From taxes to liability, there are considerations that go into deciding which business structure is right for you. This article breaks down key differences between running your business as a DBA versus an LLC. By analyzing the pros and cons of each and the risks and liabilities, you can feel better informed as you decide how you want to do business.
What is a DBA?
DBA is an acronym for “doing business as.” As a sole proprietor, a DBA allows you to conduct business under a name that is not your legal name, known as a “fictitious business name” or an “assumed name.”
What is an LLC?
In contrast, an LLC allows multiple owners to own and run a single business. Unlike DBAs, LLCs are considered separate legal entities from their owners, providing asset protection for members if sued or goes into debt.
Choosing a Business Name
Filing for a DBA is fast, easy and usually inexpensive. If you are already using a name for business purposes that is not a registered business name, then you should consider filing the paperwork to make it official.
Most states require you to register a DBA before you do business and create contracts using anything other than your own legal name or a legally registered business name.
LLCs and Asset Protection
Opting for Limited Liability Companies (LLCs) presents entrepreneurs with a flexible and protective business framework.
Trademark Protection: An LLC formation automatically offers you trademark protection. It prohibits anyone in the entire state, county, or city from using your business name.
Advantages and Disadvantages of a DBA
- DBA can be a good choice for low-risk businesses and owners who want to test their business idea before forming a more formal business structure.
- Filing a DBA is fairly simple: You often complete a certificate form and file it with the county clerk.
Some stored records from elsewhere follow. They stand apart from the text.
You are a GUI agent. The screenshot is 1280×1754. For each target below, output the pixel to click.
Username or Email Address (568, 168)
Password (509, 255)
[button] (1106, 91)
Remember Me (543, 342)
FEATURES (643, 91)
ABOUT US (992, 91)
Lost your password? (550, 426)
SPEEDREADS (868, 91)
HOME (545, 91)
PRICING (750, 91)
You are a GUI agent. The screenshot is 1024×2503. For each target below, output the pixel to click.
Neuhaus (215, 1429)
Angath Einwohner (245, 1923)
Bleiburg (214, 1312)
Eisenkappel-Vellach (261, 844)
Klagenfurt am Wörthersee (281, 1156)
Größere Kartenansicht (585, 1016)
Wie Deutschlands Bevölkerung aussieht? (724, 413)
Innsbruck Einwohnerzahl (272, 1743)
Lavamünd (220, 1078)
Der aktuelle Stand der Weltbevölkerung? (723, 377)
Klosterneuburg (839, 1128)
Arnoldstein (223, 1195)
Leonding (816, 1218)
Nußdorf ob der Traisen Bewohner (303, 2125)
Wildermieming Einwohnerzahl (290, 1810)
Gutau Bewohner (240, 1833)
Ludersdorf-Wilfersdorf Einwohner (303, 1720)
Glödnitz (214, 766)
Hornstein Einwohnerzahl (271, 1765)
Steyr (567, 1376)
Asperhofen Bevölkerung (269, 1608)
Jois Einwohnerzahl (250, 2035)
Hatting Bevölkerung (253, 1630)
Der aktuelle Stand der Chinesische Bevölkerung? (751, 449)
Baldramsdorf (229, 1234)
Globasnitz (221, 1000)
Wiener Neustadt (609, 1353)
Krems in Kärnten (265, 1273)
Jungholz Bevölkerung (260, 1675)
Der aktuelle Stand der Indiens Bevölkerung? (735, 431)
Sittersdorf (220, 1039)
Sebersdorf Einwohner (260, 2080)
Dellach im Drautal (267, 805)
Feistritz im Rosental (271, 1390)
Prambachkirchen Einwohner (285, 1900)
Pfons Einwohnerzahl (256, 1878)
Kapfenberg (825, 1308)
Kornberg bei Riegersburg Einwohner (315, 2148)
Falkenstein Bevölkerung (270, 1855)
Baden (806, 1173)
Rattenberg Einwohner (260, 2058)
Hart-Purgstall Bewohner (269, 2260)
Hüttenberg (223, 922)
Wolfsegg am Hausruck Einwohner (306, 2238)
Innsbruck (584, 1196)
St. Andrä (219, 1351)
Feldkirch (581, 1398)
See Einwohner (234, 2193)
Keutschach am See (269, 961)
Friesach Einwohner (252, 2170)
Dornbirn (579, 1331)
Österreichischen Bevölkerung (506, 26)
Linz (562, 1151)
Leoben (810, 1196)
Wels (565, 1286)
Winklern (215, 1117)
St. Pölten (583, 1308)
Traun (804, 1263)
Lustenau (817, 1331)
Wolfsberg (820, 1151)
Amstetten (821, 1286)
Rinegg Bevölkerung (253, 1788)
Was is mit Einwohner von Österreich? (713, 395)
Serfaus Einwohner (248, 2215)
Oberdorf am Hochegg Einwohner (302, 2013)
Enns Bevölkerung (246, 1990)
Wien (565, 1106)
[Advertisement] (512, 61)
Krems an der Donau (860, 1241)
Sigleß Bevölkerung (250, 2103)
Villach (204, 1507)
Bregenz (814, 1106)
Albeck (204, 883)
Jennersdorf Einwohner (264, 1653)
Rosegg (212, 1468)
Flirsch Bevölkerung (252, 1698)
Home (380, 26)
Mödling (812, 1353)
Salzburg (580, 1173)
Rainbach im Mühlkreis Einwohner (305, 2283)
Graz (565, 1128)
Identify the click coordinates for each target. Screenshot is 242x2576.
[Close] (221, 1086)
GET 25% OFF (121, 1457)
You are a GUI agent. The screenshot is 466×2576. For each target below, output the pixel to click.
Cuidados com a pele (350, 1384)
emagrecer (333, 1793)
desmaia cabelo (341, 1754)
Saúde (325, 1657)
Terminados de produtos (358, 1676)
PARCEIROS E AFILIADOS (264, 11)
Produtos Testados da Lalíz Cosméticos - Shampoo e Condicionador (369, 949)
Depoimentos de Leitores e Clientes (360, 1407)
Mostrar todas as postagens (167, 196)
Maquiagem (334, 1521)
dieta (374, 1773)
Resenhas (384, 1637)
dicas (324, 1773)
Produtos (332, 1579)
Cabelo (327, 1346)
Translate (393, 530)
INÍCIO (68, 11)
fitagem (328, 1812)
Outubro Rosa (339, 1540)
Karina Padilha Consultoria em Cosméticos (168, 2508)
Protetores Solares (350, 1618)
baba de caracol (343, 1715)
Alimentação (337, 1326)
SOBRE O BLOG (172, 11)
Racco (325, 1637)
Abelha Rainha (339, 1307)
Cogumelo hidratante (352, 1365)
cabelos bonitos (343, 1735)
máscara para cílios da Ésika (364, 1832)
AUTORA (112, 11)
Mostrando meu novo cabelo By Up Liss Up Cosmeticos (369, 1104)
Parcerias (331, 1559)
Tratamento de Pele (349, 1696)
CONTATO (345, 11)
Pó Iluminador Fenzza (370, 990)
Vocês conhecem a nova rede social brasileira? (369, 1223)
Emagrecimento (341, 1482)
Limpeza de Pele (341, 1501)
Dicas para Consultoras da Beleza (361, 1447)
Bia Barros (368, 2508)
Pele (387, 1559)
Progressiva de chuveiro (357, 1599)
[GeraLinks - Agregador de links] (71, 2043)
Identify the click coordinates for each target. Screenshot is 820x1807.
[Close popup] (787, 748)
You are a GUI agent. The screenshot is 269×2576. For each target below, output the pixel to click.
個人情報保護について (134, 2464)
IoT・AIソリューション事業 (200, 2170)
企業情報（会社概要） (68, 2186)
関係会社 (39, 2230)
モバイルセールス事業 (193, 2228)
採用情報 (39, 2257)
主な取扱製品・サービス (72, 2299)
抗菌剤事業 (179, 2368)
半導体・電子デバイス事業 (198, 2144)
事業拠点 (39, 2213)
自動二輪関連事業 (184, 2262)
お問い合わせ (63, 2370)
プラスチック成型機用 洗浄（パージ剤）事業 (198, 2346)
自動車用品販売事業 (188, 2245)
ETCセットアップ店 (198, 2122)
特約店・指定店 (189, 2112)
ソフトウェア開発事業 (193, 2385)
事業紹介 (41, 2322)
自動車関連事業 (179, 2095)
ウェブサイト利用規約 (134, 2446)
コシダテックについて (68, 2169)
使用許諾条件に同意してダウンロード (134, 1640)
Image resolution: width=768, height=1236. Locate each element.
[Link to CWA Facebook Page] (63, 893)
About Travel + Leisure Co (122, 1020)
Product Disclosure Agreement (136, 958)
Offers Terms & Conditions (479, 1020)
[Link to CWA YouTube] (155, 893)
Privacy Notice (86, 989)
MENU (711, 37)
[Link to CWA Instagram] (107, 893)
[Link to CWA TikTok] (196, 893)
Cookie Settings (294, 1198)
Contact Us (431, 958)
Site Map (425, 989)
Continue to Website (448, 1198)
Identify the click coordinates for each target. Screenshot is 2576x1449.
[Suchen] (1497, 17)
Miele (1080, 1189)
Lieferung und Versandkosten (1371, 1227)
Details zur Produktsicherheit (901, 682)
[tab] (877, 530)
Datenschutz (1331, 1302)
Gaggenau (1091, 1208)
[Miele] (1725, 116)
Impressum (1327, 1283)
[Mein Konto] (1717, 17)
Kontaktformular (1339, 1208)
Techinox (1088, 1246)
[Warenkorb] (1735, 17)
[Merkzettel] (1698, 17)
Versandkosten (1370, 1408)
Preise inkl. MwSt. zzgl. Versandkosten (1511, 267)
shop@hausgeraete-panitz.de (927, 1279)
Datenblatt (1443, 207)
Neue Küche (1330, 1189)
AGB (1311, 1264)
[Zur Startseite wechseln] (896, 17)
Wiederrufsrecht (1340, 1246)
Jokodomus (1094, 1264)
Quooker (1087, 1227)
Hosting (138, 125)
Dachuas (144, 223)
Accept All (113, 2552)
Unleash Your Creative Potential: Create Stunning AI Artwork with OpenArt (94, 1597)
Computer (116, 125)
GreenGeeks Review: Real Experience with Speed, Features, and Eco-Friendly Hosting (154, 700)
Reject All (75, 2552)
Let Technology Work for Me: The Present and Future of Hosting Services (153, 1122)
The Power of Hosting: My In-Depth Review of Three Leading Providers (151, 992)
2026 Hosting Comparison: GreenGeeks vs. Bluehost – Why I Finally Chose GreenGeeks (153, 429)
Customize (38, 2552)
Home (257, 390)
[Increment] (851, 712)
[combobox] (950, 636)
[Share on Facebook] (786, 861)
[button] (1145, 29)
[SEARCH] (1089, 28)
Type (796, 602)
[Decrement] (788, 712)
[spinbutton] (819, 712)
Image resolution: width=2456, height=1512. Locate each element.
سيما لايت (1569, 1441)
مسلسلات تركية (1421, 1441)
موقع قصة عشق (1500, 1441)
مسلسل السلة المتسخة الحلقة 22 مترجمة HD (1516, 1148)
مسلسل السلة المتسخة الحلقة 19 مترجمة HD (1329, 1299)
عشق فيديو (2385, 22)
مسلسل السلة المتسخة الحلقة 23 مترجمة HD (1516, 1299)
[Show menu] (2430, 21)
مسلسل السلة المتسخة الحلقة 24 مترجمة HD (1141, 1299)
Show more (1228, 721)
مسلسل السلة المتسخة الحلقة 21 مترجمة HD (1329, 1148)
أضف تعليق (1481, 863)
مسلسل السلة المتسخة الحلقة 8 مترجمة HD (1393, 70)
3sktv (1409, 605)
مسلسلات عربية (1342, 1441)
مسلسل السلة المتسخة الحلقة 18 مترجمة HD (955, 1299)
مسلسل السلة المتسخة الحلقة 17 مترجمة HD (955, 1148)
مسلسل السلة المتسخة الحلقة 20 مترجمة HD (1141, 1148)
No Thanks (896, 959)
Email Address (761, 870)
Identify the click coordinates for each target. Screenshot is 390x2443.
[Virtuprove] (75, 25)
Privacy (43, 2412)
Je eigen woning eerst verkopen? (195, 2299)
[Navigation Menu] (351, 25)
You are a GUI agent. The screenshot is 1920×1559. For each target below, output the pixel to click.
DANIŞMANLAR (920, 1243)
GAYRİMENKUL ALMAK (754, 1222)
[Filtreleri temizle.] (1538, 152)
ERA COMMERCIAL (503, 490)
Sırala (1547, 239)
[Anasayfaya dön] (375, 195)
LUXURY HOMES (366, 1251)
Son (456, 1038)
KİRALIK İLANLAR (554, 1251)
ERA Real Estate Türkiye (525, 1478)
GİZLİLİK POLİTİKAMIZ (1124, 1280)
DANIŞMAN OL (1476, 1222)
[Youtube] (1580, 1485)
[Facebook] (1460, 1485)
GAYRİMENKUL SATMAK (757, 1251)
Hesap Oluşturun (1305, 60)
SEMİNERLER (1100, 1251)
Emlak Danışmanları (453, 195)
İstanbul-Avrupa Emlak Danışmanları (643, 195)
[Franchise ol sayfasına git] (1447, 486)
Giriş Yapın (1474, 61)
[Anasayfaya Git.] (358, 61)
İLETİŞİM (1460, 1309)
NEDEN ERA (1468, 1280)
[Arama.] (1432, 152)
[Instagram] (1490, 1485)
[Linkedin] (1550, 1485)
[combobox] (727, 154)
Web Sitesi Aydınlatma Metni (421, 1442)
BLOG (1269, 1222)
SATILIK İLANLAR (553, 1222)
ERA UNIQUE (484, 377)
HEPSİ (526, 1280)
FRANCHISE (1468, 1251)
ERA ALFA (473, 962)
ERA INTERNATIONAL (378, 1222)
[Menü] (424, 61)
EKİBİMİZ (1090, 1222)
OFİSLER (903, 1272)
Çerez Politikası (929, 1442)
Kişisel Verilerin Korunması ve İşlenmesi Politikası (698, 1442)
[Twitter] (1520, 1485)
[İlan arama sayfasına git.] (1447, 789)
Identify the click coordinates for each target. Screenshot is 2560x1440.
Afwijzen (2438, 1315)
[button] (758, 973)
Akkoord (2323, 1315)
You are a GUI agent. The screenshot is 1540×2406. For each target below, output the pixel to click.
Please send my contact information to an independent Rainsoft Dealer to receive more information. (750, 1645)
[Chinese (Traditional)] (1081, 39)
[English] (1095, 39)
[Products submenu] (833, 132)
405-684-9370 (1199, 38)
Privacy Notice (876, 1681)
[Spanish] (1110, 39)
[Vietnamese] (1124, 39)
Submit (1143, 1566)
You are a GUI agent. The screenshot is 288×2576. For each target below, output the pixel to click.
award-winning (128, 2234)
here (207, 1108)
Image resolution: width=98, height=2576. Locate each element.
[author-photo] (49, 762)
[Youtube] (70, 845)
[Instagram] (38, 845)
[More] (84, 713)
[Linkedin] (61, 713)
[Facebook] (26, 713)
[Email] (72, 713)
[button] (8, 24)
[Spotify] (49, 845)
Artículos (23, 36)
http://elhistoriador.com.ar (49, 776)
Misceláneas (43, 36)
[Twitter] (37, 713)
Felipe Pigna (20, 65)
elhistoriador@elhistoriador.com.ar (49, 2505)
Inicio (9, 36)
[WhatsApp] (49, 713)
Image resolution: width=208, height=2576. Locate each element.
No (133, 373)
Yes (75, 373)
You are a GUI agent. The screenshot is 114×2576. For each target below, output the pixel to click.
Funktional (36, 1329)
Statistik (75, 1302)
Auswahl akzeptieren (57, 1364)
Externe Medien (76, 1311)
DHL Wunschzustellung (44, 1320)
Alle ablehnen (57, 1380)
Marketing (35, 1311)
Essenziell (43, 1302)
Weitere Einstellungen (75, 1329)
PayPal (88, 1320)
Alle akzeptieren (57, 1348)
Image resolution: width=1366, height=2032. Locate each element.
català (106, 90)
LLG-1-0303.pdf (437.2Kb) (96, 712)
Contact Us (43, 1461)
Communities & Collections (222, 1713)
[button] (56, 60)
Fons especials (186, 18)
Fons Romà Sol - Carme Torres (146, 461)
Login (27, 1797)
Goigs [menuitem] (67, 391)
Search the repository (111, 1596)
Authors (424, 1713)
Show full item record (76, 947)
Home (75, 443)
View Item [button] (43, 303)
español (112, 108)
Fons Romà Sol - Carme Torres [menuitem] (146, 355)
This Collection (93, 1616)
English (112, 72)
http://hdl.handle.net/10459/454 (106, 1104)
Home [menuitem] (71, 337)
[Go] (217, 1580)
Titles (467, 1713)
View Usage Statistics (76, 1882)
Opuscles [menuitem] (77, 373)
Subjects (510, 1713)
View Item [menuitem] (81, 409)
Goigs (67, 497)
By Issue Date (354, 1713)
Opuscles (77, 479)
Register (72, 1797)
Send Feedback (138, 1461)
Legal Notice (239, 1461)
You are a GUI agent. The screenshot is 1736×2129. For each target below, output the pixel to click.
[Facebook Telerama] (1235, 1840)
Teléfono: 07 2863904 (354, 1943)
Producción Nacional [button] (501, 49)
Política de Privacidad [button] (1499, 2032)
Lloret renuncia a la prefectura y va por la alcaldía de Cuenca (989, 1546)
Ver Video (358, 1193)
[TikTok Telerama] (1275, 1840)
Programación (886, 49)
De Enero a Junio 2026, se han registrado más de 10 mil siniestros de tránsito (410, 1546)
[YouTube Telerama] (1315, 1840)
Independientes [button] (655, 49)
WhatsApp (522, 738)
Some states may also require you to announce your DBA in a local newspaper.
- Under a DBA, there is no distinction between your personal assets and business assets.
Advantages and Disadvantages of an LLC
- LLCs provide asset protection for members, shielding personal assets from business debts and liabilities.
- They require more paperwork and compliance than DBAs and offer exclusive rights to the business name in a state.
- LLCs may have more complex tax requirements while taxes for DBAs pass through to the owner’s personal tax return.
Considerations for Your Decision
- Assess your business risk and personal liability exposure.
- Understand the legal and tax implications.
- Decide if exclusive naming is important and weigh costs and administrative requirements.
- Consider your future plans for growth or ownership changes.
The choice impacts your liability exposure, operations, finances, and ability to evolve over time. Review both options thoroughly before registering your business. Consult legal, tax, and financial experts to make the best decision for your business vision.